PROBLEM DESCRIPTION:
The whole listing should be retyped word for word, apart from the pictures it holds.

RECORDS PROVIDED:

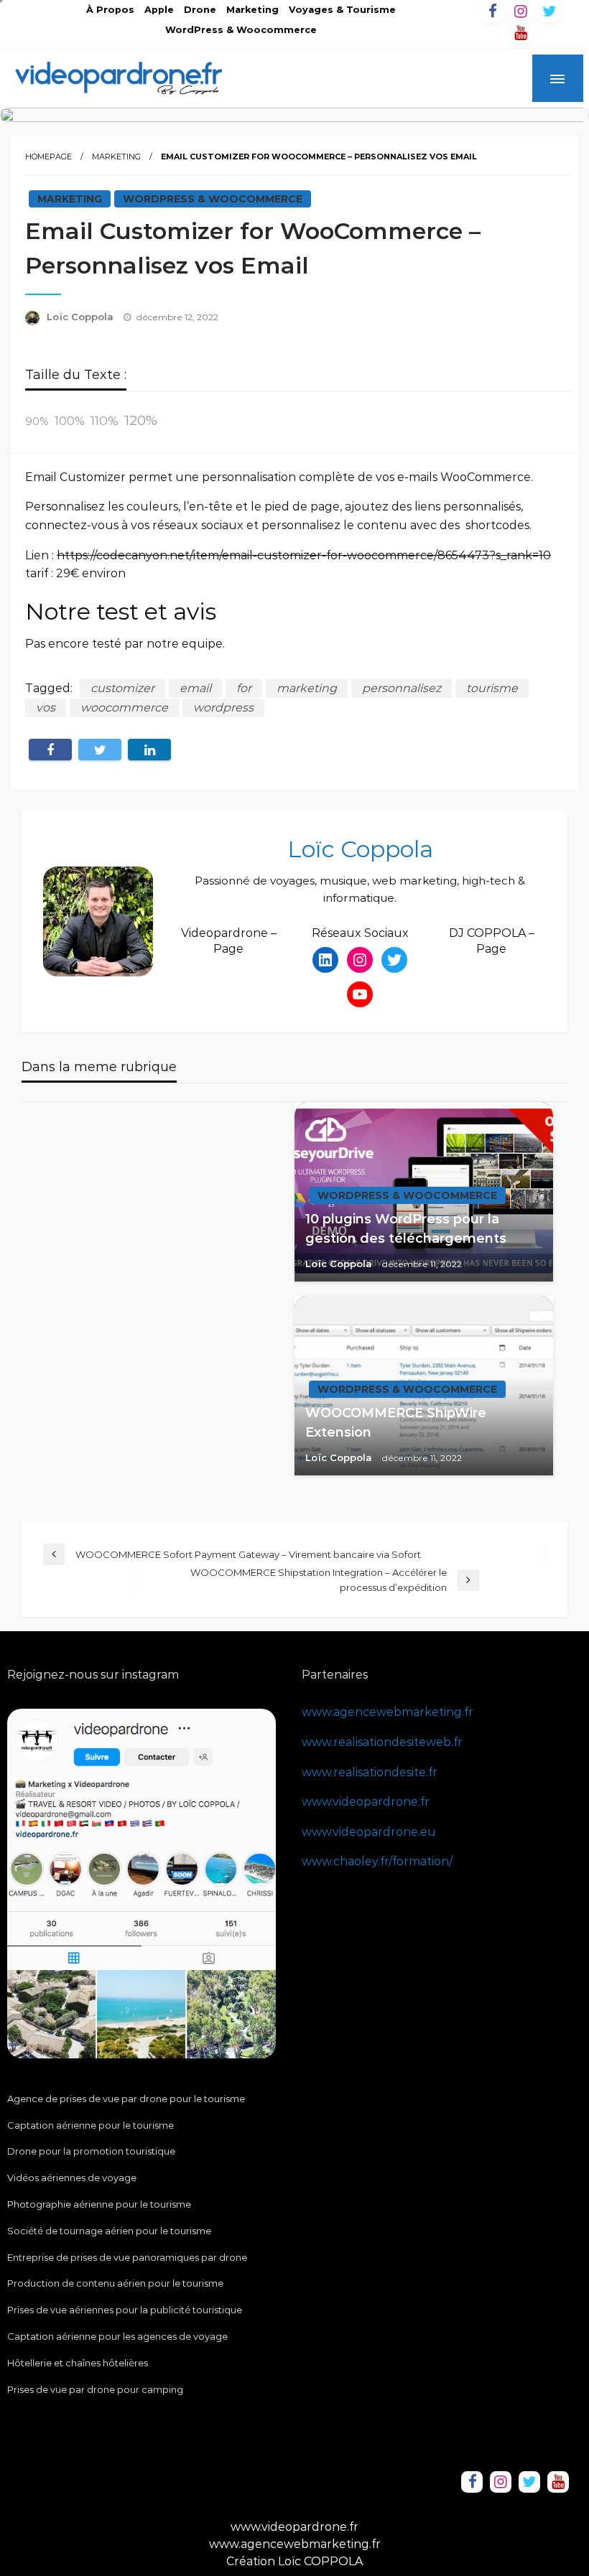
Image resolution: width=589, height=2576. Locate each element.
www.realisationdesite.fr (369, 1772)
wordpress (223, 707)
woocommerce (124, 707)
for (243, 688)
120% (140, 420)
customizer (122, 688)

RESULT BELOW:
Image resolution: width=589, height=2576. Locate each element.
www.realisationdesite.fr (369, 1772)
wordpress (223, 707)
woocommerce (124, 707)
for (243, 688)
120% (140, 420)
customizer (122, 688)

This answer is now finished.